Auch wenn die Fische keinen Mucks von sich geben – lautlos ist es am Arbeitsplatz von René Montag nie. Hier brummt eine Pumpe, dort gluckst es hinter einer Glaswand, neben dem Tresen plätschert Wasser über künstliche Felsen. Dahinter steht der 32-Jährige im dünnen T-Shirt – denn kühl ist es im Geschäft an der Hinteren Reichenstraße trotz Gewölbedecken und Springbrunnen nicht.

„Unsere Diskus-Buntbarsche brauchen stets 28Grad Wassertemperatur“, sagt der Bautzener. Und da sich an allen Wänden die Aquarien bis hoch zur Decke stapeln, wird der Laden kräftig mitgeheizt. „Der einzige Unterschied zwischen Sommer- und Winterkleidung ist die Hosenlänge“, sagt René Montag, der auf Arbeit nie einen Pullover braucht. – Seit drei Jahren ist er im Aquaristik-Shop „Amazonas“ tätig, den sein Kompagnon André Domagala 2004 in einem ehemaligen Blumenladen eröffnet hat. Hier gibt es nur Fische, keine Meerschweinchen oder Hundefutter wie in anderen Zoohandlungen. „Wir haben uns eine Nische gesucht und gefunden“, sagt der Zoofachhändler. Langweilig wird es zwischen den lautlosen Tieren dennoch nicht: Hier gleiten auf dem Aquarienboden bunt gepunktete Rochen, deren Stich für Kinder tödlich wäre. Dort schwebt ein „Blue Diamant“ durchs Wasser. Handtellergroß und daumenbreit wird er von zwei Dutzend Stecknadelkopf-großen Jungfischen begleitet, die ihn eng umschwirren. „Sie ernähren sich in den ersten Tagen von einem Hautsekret, dass der Mutterfisch abstößt“, sagt der Fachmann.

Denn im „Amazonas“ wird nicht nur verkauft, sondern auch gezüchtet. Ein „Blue Diamant“ ist gar Vize-Europameister geworden. Doch auch für „einfache“ Kunden gibt es Fische im Programm. Eine Mutti kommt mit ihrer kleinen Tochter ins Geschäft, die Guppys haben es ihnen angetan. René Montag fischt mit einem Kescher vier Männchen und sechs Weibchen heraus und verpackt die zappelnden Winzlinge in einem wassergefüllten Plastebeutel. Jetzt wickelt er sie in eine Zeitung ein, „damit den Fischen beim Transport nicht langweilig wird.“ Das Mädchen ist skeptisch, ob die Fische wirklich lesen können, will den Laden aber gar nicht verlassen. „Können wir morgen wieder Fische gucken gehen?“, fragt sie die Mama.

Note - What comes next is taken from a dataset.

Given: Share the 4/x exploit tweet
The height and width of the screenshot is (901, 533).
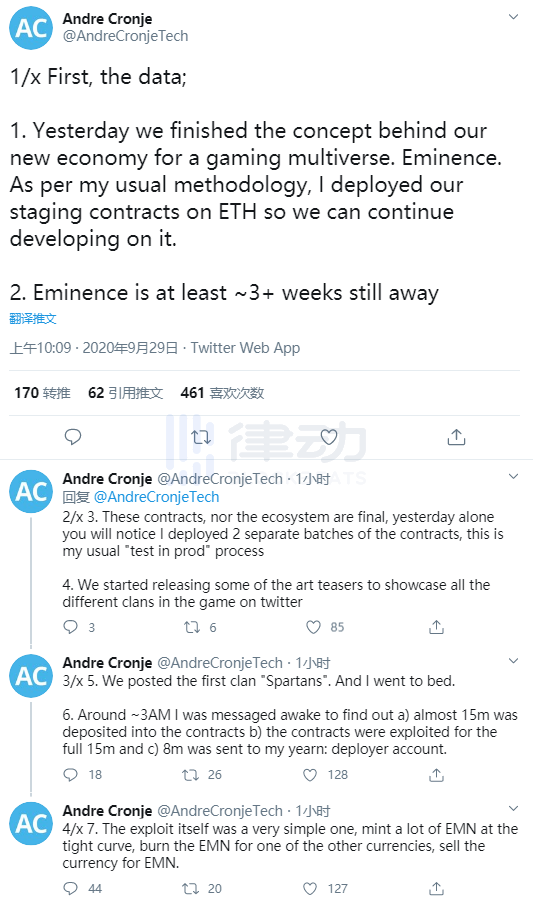Looking at the screenshot, I should point(437,888).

Der Aquarist ist den Umgang mit Kindern gewohnt. Nicht nur im Kindergarten seiner Tochter hat er ein Becken mit Fischen ausgestattet, das Fachgeschäft betreut in mehreren Kitas und Schulen Aquarien – wovon eine bunte Wandzeitung mit von Kinderhand gemalten Fischbildern Zeugnis ablegt. Und dass die kleinen Wasser-Welten für Kinder faszinierend sind, weiß er aus eigener Erfahrung. „Mit meinem ersten Aquarium hab ich mir zu DDR-Zeiten ein paar Pfennige dazu verdient“, erinnert sich der Vater zweier Töchter: Denn die Jungfische konnte man damals gegen Geld beim Händler abgeben.

Per Expressfracht ins Ausland

Auch jetzt kommen ab und an Kunden mit Tieren ins Geschäft – aber aus dem Grund, weil sie sich keinen Rat mehr wissen. „Anderswo bekommen die Leute manchmal etwas aufgeschwatzt, ohne dass sie dabei beraten werden“, sagt René Montag. Und dann wundern sie sich, warum der neue Fisch plötzlich alle anderen auffrisst oder der niedliche Wels nach einem Jahr schon größer als ein Meerschwein ist. Der Zooladen „Amazonas“ hat dagegen auch für „schwierige“ Fische Kunden – er verkauft sie auch über das Internet, so dass sie gut verpackt und per Expressversand sogar ins Ausland geliefert werden.